台湾のファウンドリー各社は、海外展開に積極的に取り組んでいる。特に、既に海外拠点を有するTSMCとUMCは、海外拠点の拡張を加速させている。主に台湾を拠点とするPSMCとVISも、生産能力の地域的な柔軟性と競争力を高めるため、海外工場の設立を進めている。
TrendForceは、台湾ファウンドリーの海外生産能力が2024年から2027年にかけて大きく増加すると予測している。TSMCの生産能力の伸びは主に、米国のアリゾナ工場、日本の熊本工場と、ドイツの拠点によるものである。UMCは、中国需要と「脱中国」の両方に対応し、中国の厦門(アモイ)とシンガポールで生産能力を拡張する。PSMCは、宮城県の工場を通じて日本での存在感を高め、2027年までに同社の生産能力に占める日本の割合を7%に引き上げ、さらにインドにも施設を建設する計画だ。VISは、シンガポールの300mm新工場により、同社の生産能力のうちシンガポールの割合が14%から24%に増加すると見込んでいる。
地政学的な緊張により、欧州や米国、日本、韓国の顧客からの中長期的な脱中国/脱台湾傾向が高まっている。同時に、中国国内のサプライチェーンも競争力を増していて、世界のサプライチェーンが二分する傾向がますます明白になっている。
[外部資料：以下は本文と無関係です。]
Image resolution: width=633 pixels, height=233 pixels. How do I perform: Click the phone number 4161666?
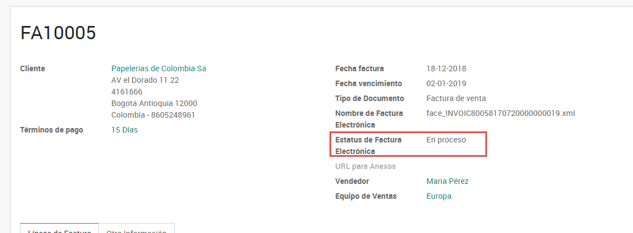coord(127,92)
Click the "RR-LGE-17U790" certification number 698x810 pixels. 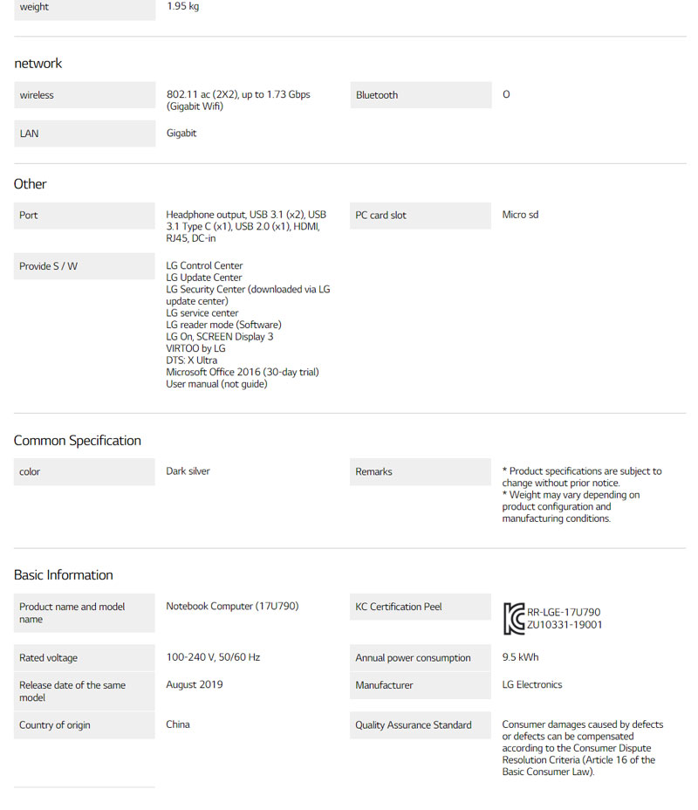click(564, 613)
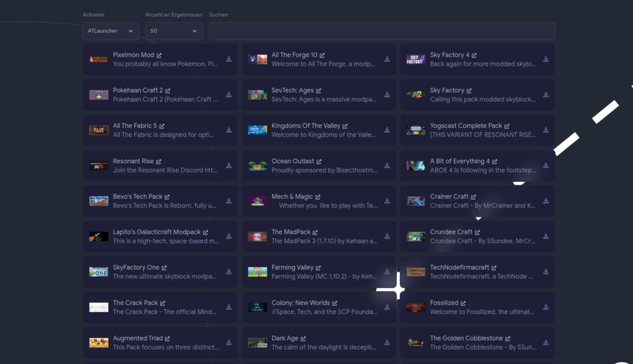This screenshot has width=633, height=364.
Task: Click the Suchen search input field
Action: point(381,31)
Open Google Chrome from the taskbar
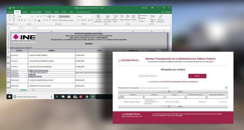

台湾企業はこうした新しい状況において、海外工場の設立を通じて貿易と技術の障壁を乗り越えようとしている。
ただし、TSMCは米国アリゾナ工場では先進プロセスに注力しているが、日本の熊本工場とドイツのドレスデン工場では28nmおよび16nmの成熟プロセスの生産能力を拡張している。同様に、UMC、PSMC、VISの海外展開は28nmまでの成熟プロセスが中心である。TrendForceによると、成熟プロセスの生産能力の供給過剰に対する懸念が高まっていて、海外工場建設の追加コストと世界的なインフレによって事態はさらに悪化しているという。
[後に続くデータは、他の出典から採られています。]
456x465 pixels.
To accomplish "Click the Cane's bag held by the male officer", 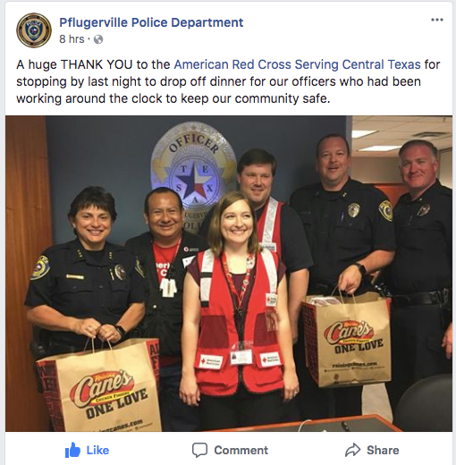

VISとNXPの両社は、地理的な多様化が合弁事業において大きな役割を果たしていると説明している。
VISの会長であるLeuh Fang氏は、「VISは、世界有数の半導体企業であるNXPと協力して、当社初の300mmファブを建設できることを喜ばしく思っている。このプロジェクトは当社の長期的な開発戦略に沿ったものであり、顧客の需要に応え、製造能力を多様化するというVISのコミットメントを示すものだ」と述べている。
NXPの社長兼CEO(最高経営責任者)であるKurt Sievers氏は、「NXPは、競争力のあるコスト、供給管理体制、地理的レジリエンスのある製造基盤を確立するために、積極的な行動を続け、長期的な成長目標をサポートしていく」と述べている。
新工場の総工費は78億米ドルになる見込みだという。VISは合弁会社の株式の60%に相当する24億米ドルを、NXPは残りの40%に当たる16億米ドルをそれぞれ出資し、今後19億米ドルの追加投資を予定している。工場はVISが運営する予定で、1500人の雇用創出を見込む。